The Iran war will hit food prices, fuel costs and interest rates. But with a few smart moves, we could could turn this crisis to our advantage

Energy shocks don’t just raise our energy bills – they can be turning points in how our economy runs. The UK responded to the energy crises of the 1970s by reshaping its energy system and doubling down on extracting its own fossil fuels from the North Sea. Investment poured in and the UK became a net energy exporter. When energy security is on the line, serious countries act at scale. Today, as the war in Iran continues, scraping the North Sea barrel for the last of its planet-heating fuel is no longer a solution. If the UK is to weather the shocks to come, we need to build a clean energy system for the next generation.

Oil refinery plant at night

Oil refinery plant at night

A supply deficit of 10m oil barrels a day and a fifth of global liquefied natural gas (LNG) trade is already having significant effects around the world. The UK is painfully exposed to international gas prices. The public expect inflation to soar, the market is forecasting a rise in interest rates over the next year, and costs on some government borrowing have risen to levels not seen since the 2008 financial crisis. This is what a fossil-fuel shock looks like for an import-dependent country, and it will not stop at energy. UK food inflation is already high, reaching 3.3% in February, and we are likely to see much higher food prices in as little as three months.

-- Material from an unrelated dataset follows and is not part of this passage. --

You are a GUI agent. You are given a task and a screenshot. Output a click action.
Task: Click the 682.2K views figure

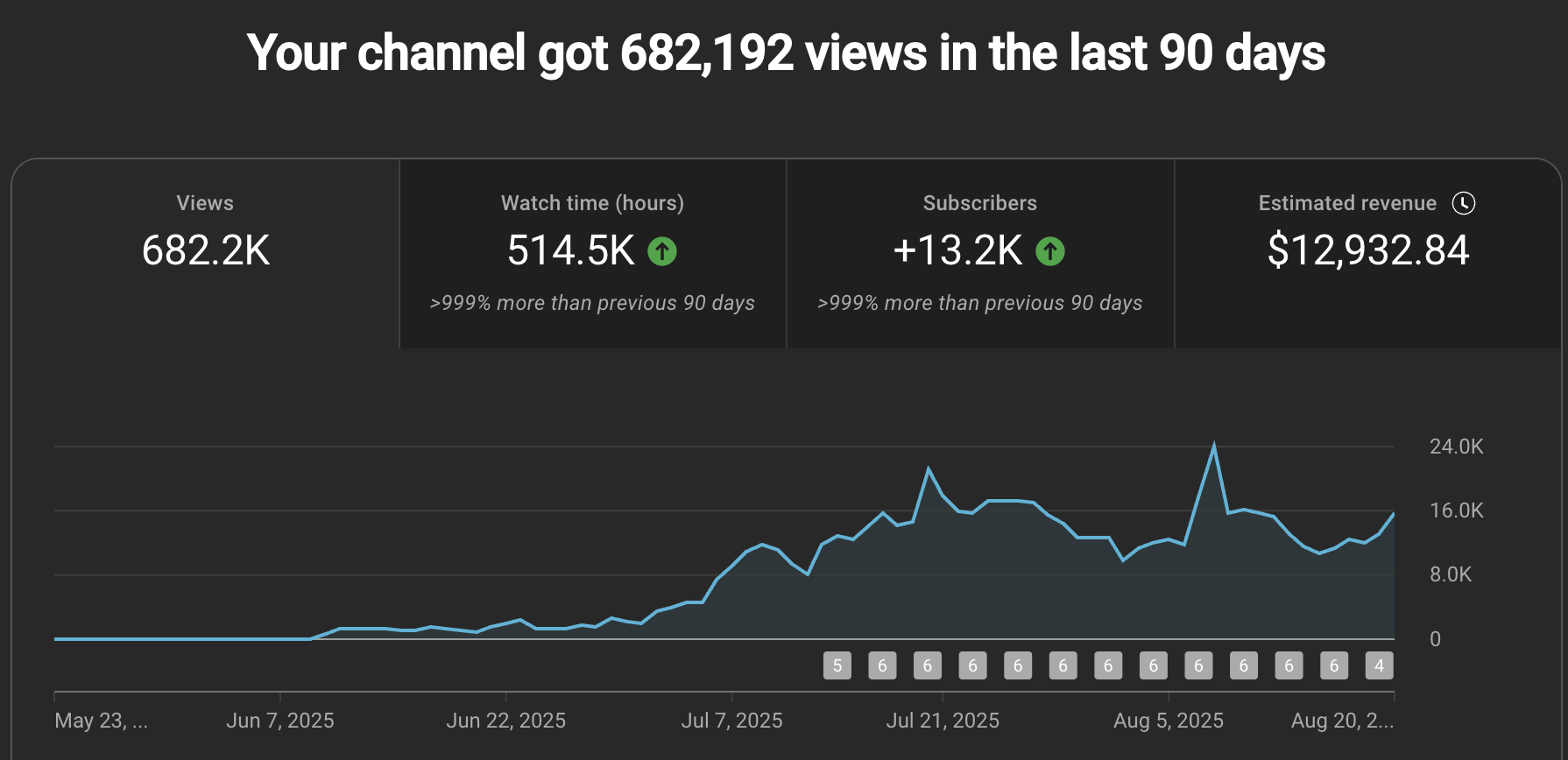(x=205, y=250)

There is one hard truth: the fossil-fuel giants will not save us. New reporting shows that the hundreds of North Sea licences handed out by UK governments since 2010 have produced only 36 days’ worth of extra gas. Incumbent powers rarely want to transition from the system that made them powerful. This is why BP has openly shifted back towards oil and gas to rebuild investor confidence, while Shell has kept its bumper share buy-back machine running. It’s time to recognise that when you find yourself in a hole, you need to stop drilling.

We also need to stop using gas to set the price of electricity for every other energy source. This matters because as we move to more renewable energy, gas will increasingly play the role of a backup generator when wind and solar generation is low. It needs to be treated and paid as a backup and not the mainstay of the UK grid. Recent work from University College London and Common Wealth points to a practical route where gas plants get paid a fixed or regulated price, avoiding the vagaries of the wholesale market.